A Gift is No Simple Thing
I think the standard low-effort but always appreciated gift is money.
Money indicates that you value some person, but don’t really have the time to invest in finding something meaningful.
I think every person is different, so having a class of “evergreen” gifts is nonsense.
To give a truly nice gift requires selflessness.
You need to take time to start listening.
I think people signal things they want all the time.
The First Kind of Gift
Lots of people I know are uncomfortable with the question “What do you want for <special occasion>?” It’s so direct. Worse, its a trap, answering broadcasts how truly un-humble you are, needing trinkets and worldly things. No no, better to say something bland, normal, or nothing at all.

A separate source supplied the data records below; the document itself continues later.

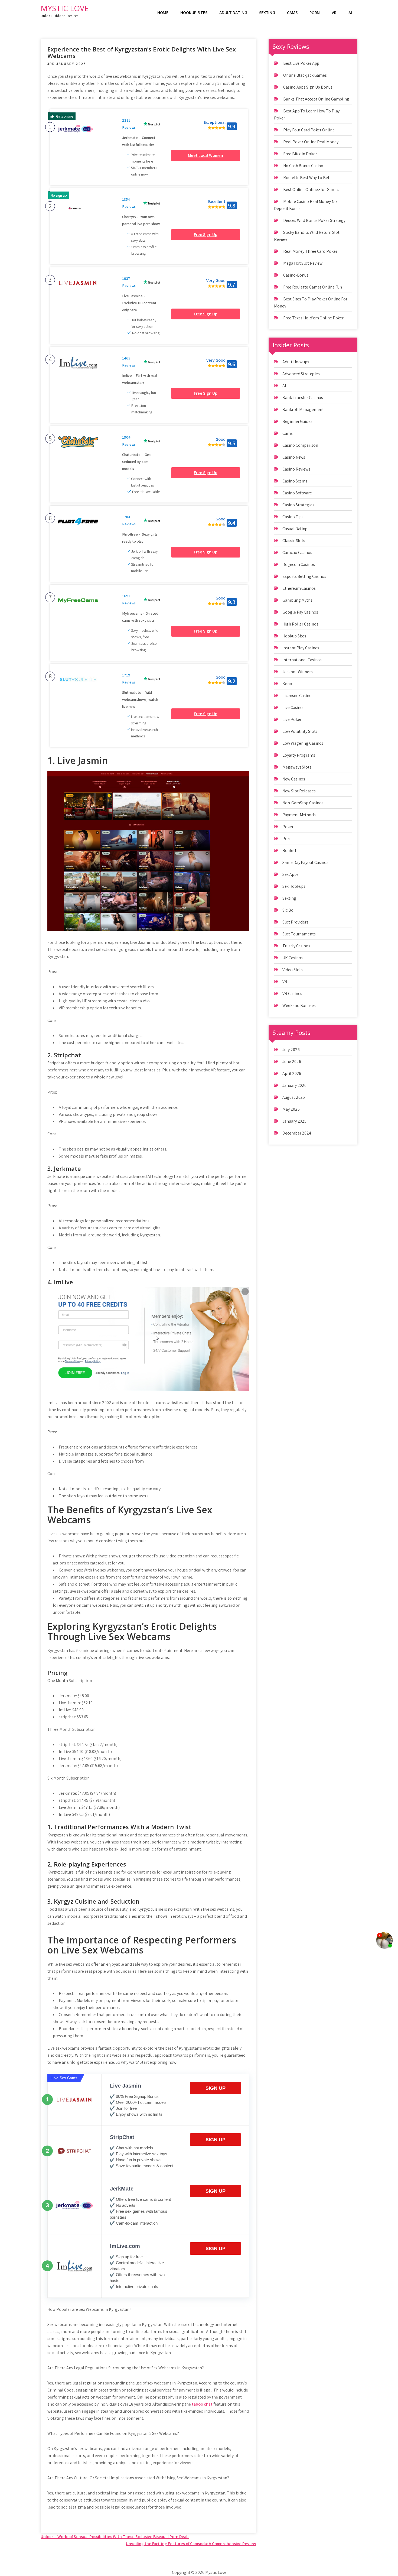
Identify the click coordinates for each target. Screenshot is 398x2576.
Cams (292, 12)
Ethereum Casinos (298, 588)
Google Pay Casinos (300, 612)
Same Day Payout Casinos (305, 862)
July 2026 (290, 1049)
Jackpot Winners (297, 672)
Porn (314, 12)
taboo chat (202, 2404)
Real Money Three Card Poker (310, 251)
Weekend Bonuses (299, 1005)
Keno (287, 683)
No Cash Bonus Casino (303, 166)
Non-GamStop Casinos (302, 803)
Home (163, 12)
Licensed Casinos (297, 695)
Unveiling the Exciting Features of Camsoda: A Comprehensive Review (191, 2543)
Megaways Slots (296, 767)
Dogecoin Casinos (298, 564)
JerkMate (121, 2189)
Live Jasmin (125, 2086)
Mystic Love (65, 8)
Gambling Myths (297, 600)
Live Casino (292, 707)
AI (350, 12)
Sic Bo (287, 910)
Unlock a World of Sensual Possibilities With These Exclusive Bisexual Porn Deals (115, 2536)
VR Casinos (292, 993)
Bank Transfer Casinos (302, 397)
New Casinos (293, 779)
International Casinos (302, 660)
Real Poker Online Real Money (310, 142)
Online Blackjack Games (305, 75)
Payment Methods (299, 815)
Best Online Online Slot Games (311, 189)
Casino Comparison (300, 445)
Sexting (267, 12)
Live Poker (291, 719)
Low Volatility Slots (299, 731)
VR (334, 12)
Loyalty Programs (298, 755)
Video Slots (292, 970)
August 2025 (293, 1097)
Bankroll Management (303, 409)
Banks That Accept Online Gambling (316, 99)
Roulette (290, 850)
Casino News (293, 457)
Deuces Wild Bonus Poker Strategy (314, 220)
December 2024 (296, 1133)
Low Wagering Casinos (302, 743)
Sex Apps (290, 874)
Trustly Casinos (296, 946)
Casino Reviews (296, 469)
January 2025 (294, 1121)
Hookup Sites (193, 12)
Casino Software (297, 493)
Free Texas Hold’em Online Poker (313, 318)
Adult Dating (233, 12)
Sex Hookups (293, 886)
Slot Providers (295, 922)
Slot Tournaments (298, 934)
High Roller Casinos (300, 624)
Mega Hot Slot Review (302, 263)
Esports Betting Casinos (304, 576)
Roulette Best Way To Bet (306, 177)
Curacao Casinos (297, 552)
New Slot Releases (298, 791)
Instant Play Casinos (300, 648)
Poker (287, 826)
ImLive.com (125, 2246)
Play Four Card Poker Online (308, 130)
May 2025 (290, 1109)
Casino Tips (293, 517)
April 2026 (291, 1073)
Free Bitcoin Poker (300, 154)
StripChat (122, 2137)
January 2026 (294, 1085)
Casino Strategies (298, 505)
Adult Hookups (295, 362)
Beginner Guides (297, 421)
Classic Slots (293, 540)
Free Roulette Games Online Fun (312, 287)
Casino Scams (294, 481)
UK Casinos (292, 958)
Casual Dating (295, 529)
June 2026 (291, 1061)
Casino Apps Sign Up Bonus (307, 87)
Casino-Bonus (295, 275)
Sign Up (215, 2088)
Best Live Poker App (301, 63)
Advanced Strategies (300, 374)
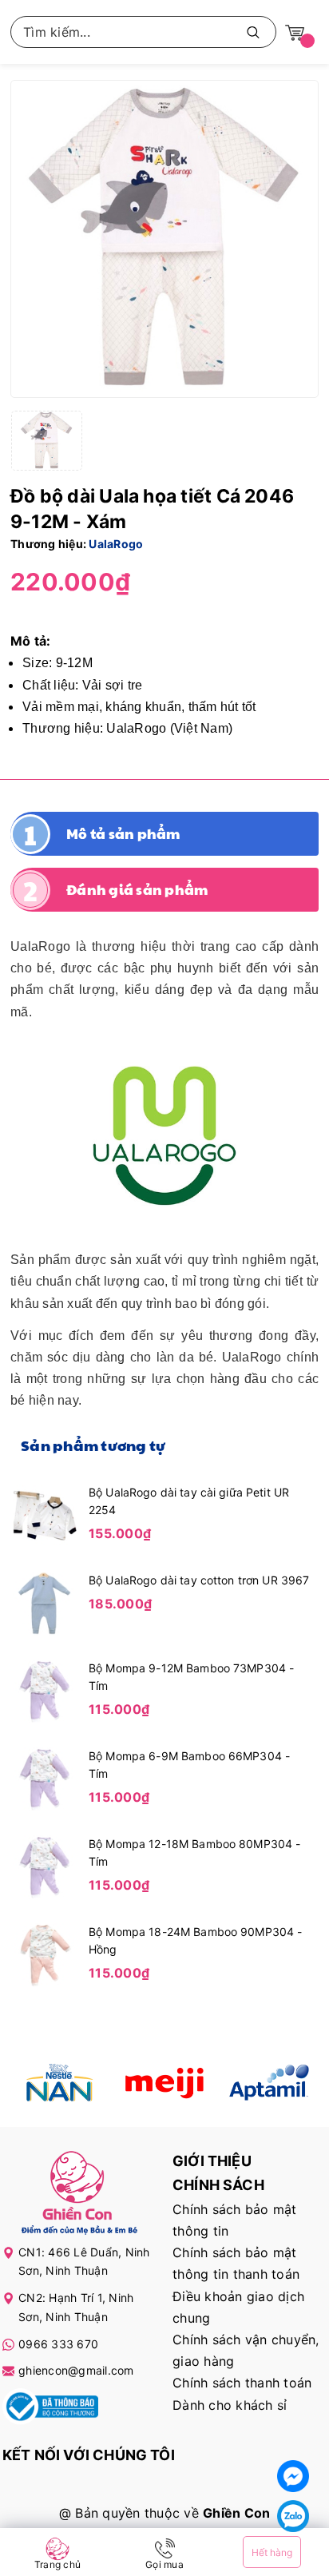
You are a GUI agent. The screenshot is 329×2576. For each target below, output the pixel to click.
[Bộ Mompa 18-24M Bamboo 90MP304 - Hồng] (45, 1954)
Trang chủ (57, 2564)
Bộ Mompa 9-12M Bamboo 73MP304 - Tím (191, 1676)
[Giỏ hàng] (294, 31)
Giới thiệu (212, 2161)
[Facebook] (293, 2476)
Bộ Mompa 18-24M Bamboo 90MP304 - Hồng (195, 1940)
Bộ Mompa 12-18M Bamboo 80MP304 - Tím (194, 1852)
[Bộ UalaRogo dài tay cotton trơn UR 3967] (45, 1602)
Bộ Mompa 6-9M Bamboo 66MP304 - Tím (189, 1764)
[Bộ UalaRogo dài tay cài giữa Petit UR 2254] (45, 1514)
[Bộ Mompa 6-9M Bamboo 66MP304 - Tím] (45, 1778)
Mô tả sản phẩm (123, 833)
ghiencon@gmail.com (76, 2370)
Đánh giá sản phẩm (137, 889)
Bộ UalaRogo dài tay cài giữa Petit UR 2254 (189, 1501)
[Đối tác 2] (165, 2083)
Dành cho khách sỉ (229, 2405)
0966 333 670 (58, 2344)
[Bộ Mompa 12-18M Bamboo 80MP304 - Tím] (45, 1866)
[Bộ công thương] (50, 2409)
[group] (164, 239)
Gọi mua (164, 2564)
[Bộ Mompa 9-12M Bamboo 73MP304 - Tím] (45, 1690)
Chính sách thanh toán (241, 2383)
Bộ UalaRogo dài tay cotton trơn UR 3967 (199, 1580)
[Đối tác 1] (60, 2083)
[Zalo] (293, 2516)
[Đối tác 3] (268, 2083)
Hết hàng (272, 2552)
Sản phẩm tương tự (93, 1445)
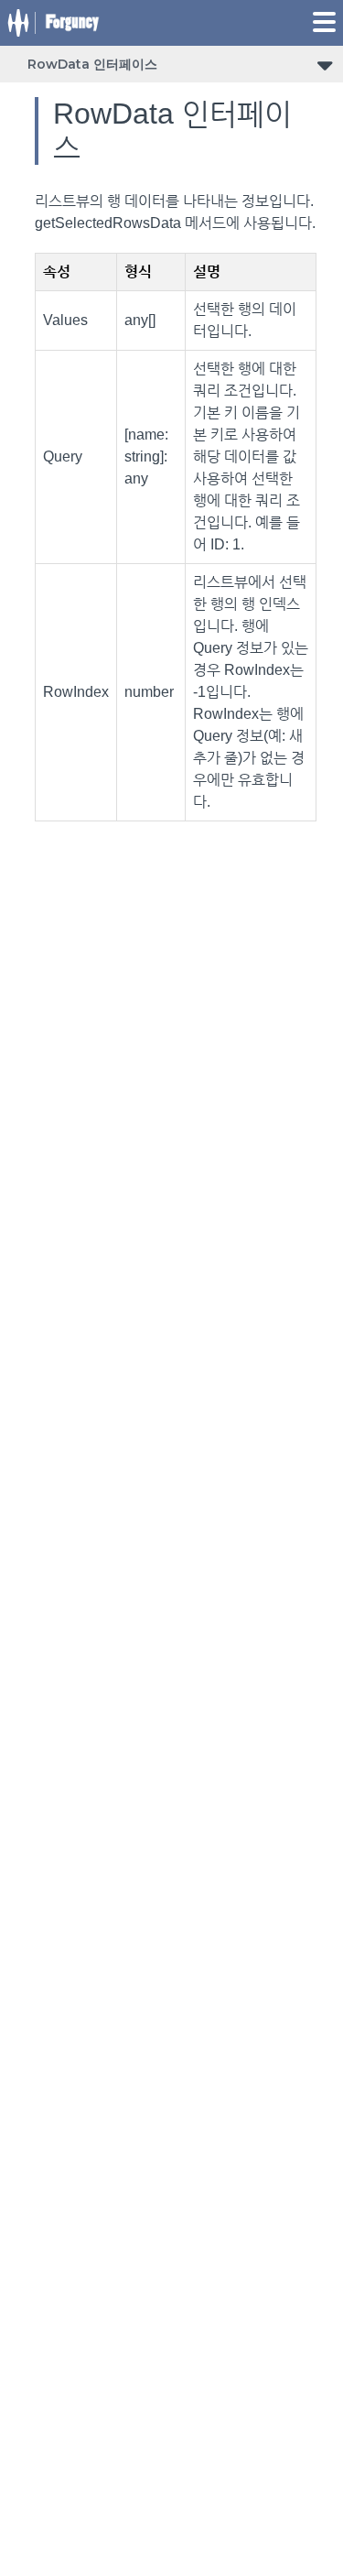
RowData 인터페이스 (92, 64)
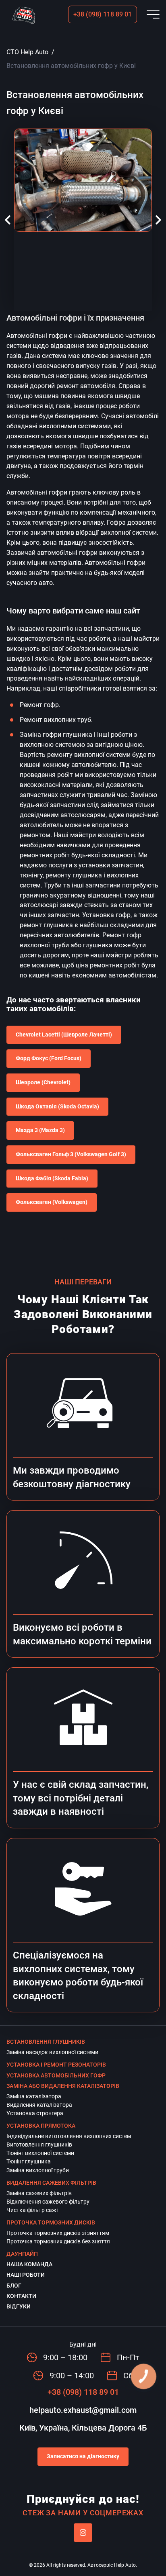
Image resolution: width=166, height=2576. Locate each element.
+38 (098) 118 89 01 (102, 14)
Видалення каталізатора (39, 2105)
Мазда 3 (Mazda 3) (40, 1130)
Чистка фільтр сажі (32, 2210)
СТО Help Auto (27, 52)
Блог (13, 2285)
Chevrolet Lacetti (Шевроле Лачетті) (64, 1034)
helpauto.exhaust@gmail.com (83, 2410)
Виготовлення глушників (39, 2144)
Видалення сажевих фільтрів (51, 2182)
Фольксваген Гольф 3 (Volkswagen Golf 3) (71, 1154)
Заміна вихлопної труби (37, 2170)
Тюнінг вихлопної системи (40, 2153)
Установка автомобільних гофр (56, 2075)
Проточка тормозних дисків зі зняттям (57, 2233)
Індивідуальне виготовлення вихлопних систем (68, 2136)
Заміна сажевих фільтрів (39, 2193)
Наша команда (29, 2264)
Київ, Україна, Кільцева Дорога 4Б (83, 2428)
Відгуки (18, 2306)
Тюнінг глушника (28, 2161)
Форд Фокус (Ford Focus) (48, 1058)
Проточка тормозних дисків (50, 2222)
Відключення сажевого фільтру (47, 2201)
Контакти (21, 2296)
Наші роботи (25, 2274)
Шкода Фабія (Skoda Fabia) (52, 1178)
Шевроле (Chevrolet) (43, 1082)
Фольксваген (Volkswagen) (51, 1202)
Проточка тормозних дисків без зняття (58, 2241)
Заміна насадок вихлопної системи (52, 2052)
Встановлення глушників (45, 2041)
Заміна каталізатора (33, 2096)
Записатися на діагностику (83, 2456)
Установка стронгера (34, 2113)
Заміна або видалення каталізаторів (62, 2086)
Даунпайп (22, 2254)
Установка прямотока (40, 2125)
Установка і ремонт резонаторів (56, 2064)
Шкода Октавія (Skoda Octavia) (57, 1106)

But unprompted, people will telegraph countless things they wish for. Some are hard to wrap, like a bigger home, or a different career, or more fulfilling relationships.
But notice, each of those things can be delivered, in some form, as a gift of time and attention: time set aside to scroll Zillow together and dream, a tighter budget to allocate funds to education or trade school.
This is the first precious gift you can give someone: noticing.
The Priceless Gift
Time.
We come here with only so much.
Any moment you take to be with someone is precious, final, and non-refundable.
Giving your time to someone typically looks in our heads like being with them. But it’s certainly possible to give your time to someone by yourself. Researching just the right piece of jewelry or keyboard based on the criteria you know they look for may be invaluable.
I want to stretch my gift giving abilities. Put myself in another’s shoes, think from their POV (as best as I can manage) and give a thing I (they) would truly appreciate.
It’s so easy to give the thing we would appreciate; always presented in our minds. A meal, a movie ticket, an obscure tiny Linux computer. Much harder is to give what the person actually wants.